ViiTorVoice is a non-autoregressive speech generation system for voice cloning and local speech editing. The current deployment path uses split gRPC v2 services, with an HTTP gateway for end-to-end calls.
Core capabilities:
- Voice cloning: provide prompt audio or a prompt audio codebook, and synthesize speech for the target text.
- Local editing: provide source audio, original text, and edited text; the system locates the changed region and resynthesizes only the local segment.
- Emotion and paralinguistic control: insert emotion tags and paralinguistic information into text conditions, then enhance them with CFG.
- Low-latency inference: supports first block inference, with end-to-end first-frame latency around 60 ms.
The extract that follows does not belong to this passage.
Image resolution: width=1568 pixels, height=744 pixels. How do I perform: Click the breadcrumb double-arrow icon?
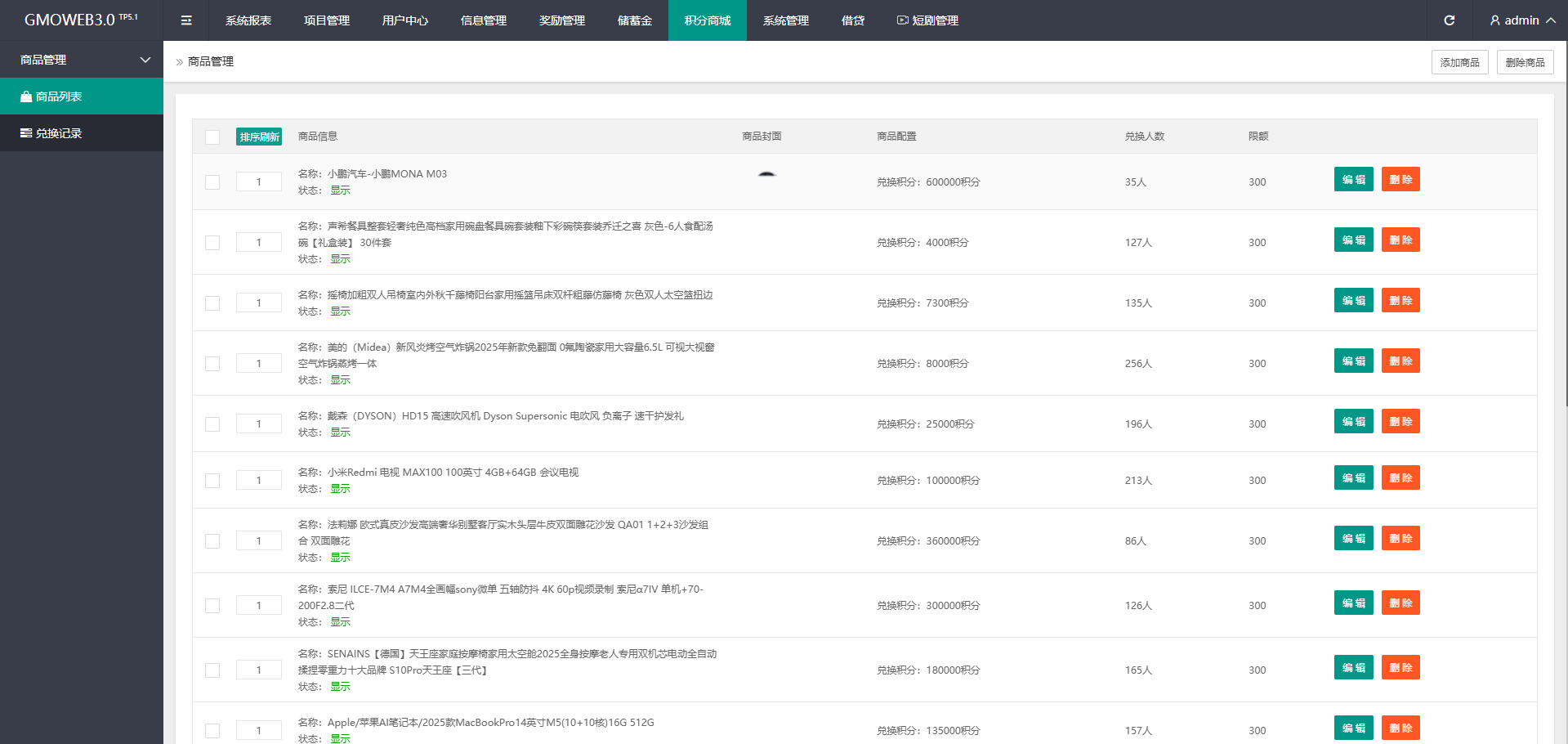tap(179, 62)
For model architecture, features, and technical details, see Technical Notes.
Run the initialization script from the repository root:
bash init_env.shThe script creates .venv and installs the dependencies required for inference. Service startup uses this virtual environment by default.
Download the model files into local_models/ under the repository root. Do not use symlinks; make sure the model files really exist under the local local_models/ directory.
Model page:
https://huggingface.co/ZzWater/ViiTorVoice-NAR
mkdir -p local_models
huggingface-cli download ZzWater/ViiTorVoice-NAR \
--local-dir local_models \
--local-dir-use-symlinks FalseIf you use another download tool, keep the same rule: place the downloaded files under local_models/, and do not use symlinks.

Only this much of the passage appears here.